Exercise prompt >> Copy the records exactly, starting with the line that contains "This screenshot has height=784, width=1560." and ending with the line that contains "coord(435,357)", both included.
_ _ _ _ _
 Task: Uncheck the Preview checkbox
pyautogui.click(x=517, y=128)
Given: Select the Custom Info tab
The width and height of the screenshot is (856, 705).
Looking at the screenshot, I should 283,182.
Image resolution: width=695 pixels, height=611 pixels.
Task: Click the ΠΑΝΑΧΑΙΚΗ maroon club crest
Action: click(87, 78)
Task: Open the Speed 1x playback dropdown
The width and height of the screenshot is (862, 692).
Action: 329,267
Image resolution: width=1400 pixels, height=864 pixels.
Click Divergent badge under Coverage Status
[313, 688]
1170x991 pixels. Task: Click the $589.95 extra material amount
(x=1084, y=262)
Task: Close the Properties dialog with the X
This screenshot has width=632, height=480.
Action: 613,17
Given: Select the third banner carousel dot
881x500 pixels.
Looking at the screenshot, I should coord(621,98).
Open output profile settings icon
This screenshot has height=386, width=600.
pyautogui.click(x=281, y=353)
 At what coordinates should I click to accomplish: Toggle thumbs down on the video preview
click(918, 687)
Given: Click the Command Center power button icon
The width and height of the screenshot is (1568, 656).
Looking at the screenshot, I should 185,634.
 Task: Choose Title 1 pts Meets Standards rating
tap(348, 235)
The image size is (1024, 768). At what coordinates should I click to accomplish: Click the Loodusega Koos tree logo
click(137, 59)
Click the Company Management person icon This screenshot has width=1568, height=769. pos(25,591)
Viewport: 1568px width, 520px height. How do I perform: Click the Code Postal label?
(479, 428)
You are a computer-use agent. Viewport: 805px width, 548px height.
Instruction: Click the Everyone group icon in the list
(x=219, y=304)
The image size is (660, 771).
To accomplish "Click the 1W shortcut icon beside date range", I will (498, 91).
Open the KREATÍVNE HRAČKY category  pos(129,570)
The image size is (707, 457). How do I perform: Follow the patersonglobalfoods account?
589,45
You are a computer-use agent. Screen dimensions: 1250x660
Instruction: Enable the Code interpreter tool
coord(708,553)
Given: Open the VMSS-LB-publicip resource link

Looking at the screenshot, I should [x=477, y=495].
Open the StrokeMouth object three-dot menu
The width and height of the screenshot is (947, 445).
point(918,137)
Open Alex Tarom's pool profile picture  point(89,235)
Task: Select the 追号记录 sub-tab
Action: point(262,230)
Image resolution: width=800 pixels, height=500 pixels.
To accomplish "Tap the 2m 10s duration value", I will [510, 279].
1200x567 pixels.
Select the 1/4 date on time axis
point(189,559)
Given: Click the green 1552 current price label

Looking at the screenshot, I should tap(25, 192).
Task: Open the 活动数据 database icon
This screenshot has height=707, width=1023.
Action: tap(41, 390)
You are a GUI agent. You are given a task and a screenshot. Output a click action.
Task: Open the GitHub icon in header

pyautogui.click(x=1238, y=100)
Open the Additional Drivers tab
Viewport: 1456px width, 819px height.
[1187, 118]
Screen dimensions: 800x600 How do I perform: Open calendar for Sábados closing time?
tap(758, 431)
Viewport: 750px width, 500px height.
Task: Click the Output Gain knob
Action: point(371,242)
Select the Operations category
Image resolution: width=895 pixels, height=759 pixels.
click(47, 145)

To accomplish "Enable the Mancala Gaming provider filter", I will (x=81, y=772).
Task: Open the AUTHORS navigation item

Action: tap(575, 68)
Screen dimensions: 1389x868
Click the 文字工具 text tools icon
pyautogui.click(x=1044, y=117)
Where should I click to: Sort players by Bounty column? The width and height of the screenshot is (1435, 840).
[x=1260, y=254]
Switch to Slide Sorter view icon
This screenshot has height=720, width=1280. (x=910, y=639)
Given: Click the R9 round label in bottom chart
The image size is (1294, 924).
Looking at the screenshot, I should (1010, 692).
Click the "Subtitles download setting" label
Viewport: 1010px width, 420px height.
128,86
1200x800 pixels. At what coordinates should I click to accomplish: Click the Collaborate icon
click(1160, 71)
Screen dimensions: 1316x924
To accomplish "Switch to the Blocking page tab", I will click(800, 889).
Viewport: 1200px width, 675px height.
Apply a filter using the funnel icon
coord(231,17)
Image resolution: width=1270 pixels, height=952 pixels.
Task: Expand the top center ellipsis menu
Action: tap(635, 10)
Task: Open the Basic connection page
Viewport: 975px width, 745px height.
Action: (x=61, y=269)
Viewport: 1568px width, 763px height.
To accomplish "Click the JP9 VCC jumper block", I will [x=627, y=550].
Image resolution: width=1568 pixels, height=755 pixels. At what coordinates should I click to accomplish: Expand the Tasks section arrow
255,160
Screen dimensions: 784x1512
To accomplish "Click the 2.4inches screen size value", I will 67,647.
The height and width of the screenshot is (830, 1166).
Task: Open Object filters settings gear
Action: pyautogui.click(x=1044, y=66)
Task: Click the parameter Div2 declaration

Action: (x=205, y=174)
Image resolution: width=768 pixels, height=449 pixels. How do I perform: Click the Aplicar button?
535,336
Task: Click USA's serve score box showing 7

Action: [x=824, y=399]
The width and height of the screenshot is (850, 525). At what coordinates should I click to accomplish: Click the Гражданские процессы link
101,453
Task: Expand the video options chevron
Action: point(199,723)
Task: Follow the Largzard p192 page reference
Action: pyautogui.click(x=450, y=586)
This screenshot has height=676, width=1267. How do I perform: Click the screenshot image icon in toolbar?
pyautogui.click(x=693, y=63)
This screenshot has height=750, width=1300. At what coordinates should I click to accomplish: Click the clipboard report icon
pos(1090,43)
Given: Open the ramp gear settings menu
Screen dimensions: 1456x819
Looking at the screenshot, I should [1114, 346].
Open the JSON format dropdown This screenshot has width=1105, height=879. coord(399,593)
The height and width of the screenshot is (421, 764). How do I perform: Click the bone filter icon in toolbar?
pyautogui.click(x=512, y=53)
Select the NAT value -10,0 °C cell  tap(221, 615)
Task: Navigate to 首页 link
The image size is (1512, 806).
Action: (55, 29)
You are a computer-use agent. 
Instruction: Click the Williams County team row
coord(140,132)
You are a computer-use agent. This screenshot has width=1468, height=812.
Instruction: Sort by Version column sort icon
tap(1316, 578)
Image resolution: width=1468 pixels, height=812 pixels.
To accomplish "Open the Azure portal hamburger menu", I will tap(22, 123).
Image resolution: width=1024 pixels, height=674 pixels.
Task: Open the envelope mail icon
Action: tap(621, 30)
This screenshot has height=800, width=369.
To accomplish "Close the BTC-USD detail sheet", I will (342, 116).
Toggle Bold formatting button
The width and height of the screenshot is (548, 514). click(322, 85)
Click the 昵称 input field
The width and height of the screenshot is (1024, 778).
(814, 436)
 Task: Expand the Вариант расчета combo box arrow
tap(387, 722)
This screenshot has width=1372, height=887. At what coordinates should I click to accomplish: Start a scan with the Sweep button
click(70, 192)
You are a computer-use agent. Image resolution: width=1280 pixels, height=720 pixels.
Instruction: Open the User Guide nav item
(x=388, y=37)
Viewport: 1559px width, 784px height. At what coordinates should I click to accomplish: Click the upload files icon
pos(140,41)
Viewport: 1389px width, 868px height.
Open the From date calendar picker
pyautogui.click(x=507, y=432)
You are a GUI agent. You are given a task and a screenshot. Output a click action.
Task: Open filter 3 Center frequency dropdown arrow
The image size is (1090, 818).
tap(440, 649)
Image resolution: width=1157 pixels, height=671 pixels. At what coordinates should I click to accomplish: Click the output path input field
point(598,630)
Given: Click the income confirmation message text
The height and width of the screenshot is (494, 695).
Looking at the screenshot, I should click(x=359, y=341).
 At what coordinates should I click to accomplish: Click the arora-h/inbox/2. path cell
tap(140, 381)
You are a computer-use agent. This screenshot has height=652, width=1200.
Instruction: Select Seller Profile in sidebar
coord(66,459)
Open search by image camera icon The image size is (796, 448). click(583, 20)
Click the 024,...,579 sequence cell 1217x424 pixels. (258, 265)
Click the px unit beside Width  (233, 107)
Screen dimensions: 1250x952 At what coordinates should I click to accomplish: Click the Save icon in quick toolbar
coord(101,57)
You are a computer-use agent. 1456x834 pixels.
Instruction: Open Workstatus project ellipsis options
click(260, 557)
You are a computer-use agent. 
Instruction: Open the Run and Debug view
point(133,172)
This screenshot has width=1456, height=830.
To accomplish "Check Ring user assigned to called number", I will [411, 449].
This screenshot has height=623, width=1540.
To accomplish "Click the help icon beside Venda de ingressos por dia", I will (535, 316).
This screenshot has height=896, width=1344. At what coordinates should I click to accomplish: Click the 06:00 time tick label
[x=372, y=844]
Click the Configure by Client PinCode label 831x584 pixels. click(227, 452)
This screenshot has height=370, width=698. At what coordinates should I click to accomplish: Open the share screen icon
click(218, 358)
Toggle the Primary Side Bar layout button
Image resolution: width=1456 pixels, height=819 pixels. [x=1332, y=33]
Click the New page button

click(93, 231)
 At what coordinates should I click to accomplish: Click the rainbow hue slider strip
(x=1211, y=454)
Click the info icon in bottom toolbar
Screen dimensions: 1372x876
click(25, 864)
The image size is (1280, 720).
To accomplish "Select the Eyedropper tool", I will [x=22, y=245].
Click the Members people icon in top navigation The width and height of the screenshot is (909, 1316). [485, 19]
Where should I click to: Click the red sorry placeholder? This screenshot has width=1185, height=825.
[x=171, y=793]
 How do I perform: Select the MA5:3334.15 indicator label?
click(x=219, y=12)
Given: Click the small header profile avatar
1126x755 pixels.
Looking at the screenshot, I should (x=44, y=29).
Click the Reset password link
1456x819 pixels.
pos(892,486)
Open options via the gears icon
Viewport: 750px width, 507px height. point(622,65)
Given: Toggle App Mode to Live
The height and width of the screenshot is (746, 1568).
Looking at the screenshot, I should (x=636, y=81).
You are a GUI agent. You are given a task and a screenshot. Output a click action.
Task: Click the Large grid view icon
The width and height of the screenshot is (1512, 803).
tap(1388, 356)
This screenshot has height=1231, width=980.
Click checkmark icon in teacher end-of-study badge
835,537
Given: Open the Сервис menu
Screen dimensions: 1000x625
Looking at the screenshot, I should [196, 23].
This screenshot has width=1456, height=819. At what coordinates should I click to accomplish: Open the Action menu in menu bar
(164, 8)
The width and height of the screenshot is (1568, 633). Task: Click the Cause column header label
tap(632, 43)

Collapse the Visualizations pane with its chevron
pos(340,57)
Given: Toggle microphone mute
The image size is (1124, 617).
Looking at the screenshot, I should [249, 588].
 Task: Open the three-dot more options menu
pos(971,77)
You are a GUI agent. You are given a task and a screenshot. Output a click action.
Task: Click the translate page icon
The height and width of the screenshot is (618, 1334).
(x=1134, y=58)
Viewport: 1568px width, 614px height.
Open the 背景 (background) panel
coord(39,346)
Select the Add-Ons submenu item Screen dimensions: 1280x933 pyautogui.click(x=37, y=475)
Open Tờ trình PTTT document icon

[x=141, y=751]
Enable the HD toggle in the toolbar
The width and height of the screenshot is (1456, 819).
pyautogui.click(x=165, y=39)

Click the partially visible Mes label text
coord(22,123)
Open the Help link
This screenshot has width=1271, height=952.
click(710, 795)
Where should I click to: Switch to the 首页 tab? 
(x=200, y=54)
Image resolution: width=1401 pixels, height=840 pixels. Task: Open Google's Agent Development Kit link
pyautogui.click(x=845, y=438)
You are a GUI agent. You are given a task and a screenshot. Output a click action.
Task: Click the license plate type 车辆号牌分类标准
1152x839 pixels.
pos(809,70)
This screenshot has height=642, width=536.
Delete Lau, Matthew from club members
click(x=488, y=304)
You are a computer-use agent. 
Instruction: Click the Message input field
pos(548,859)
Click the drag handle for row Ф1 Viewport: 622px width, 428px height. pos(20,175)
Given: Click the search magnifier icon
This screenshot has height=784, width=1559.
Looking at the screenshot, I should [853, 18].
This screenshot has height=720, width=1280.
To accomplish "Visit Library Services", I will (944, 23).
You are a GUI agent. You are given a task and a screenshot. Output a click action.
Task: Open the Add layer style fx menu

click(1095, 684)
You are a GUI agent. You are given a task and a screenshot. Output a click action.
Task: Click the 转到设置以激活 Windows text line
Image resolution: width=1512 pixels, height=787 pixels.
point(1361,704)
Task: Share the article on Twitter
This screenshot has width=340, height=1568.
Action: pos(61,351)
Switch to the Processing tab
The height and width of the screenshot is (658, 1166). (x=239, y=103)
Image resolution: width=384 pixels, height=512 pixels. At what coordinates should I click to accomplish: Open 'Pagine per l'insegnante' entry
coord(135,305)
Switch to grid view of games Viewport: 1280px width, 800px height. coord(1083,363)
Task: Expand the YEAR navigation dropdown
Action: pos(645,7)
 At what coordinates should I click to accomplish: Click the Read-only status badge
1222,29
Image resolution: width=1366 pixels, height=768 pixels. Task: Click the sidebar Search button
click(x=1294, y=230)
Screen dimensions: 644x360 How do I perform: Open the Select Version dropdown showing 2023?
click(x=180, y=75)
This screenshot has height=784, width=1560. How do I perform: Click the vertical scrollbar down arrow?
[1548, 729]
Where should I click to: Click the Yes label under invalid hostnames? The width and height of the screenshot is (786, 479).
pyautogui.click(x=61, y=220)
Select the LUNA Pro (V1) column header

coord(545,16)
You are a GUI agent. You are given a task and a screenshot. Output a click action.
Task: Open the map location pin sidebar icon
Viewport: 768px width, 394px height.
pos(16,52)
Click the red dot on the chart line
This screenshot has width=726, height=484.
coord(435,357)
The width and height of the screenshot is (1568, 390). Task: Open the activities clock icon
_ _ _ _ _
Task result >>
This screenshot has height=784, width=1560. How do I perform: Click the vertical scrollbar down arrow?
[1548, 729]
Where should I click to: Click the Yes label under invalid hostnames? The width and height of the screenshot is (786, 479).
pyautogui.click(x=61, y=220)
Select the LUNA Pro (V1) column header

coord(545,16)
You are a GUI agent. You are given a task and a screenshot. Output a click action.
Task: Open the map location pin sidebar icon
Viewport: 768px width, 394px height.
pos(16,52)
Click the red dot on the chart line
This screenshot has width=726, height=484.
coord(435,357)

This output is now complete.